When you ask your child to wipe the counters clean, be there right alongside them. You don’t have to do the chore for them. Give them a good example, and then they can take over.

As your child is working on their chore, consider doing other helpful household tasks nearby. This way, they see these important activities are taken on by the whole family. If you’re flipping through Instagram while they’re mopping the floor, that may decrease their zest for chore day.

Inspect Their Work

When your child is done with their chore, review how it was completed. This brief yet important action will show them that you care about the time they just put in. Additionally, it’ll give you an opportunity to instruct them on ways to complete the task more efficiently in the future.

Provide Positive Reinforcement

According to a study by the National Council on Family Relations, supportive parenting methods are directly tied to the self-esteem of children. Given these findings, it’s important to thank your child for their contributions right after the chore is completed. This way, your child will know that their hard work is appreciated and that you’re proud of them.

Reward Your Child

To help your kid understand where money comes from, consider giving your child money for their work. This doesn’t have to be for all household responsibilities – just a select number of tasks where your kids go above and beyond each week.
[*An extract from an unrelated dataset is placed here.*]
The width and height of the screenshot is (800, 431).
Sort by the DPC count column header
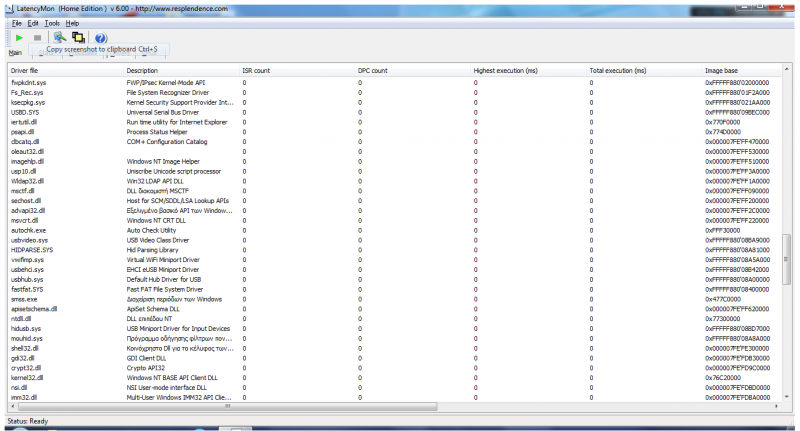(x=372, y=71)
For example, if your preteen is expected to clear the dishes after dinner as a part of their typical household responsibilities, perhaps you could add vacuuming the car as a weekly “money chore.” This way they start choosing to help the family out and make some cash, too. Win-win!

As your kid starts to grow older, this engrained lesson of earning money will help them get what they want out of life. They’ll know that they’re in control of their financial destiny.

Remind Them Why Their Contribution Is Important

Reinforcing the importance of family contribution to your kid will help them understand that this is the norm. This is how your family operates. Everyone pitches in to create the most harmonious family life possible.

Physically get down to your child’s level (or ask them to get down to yours if they’re taller than you), look them in the eye and tell them their hard work means a lot. They’ll then know that they’re an integral part of making your whole family happy.

Keep a Consistent Schedule

Consistency is key when you’re helping your child learn the importance of household chores. Set aside time to complete the predetermined tasks each week.

Think about your child, too. When are they at their best? Mornings? After school?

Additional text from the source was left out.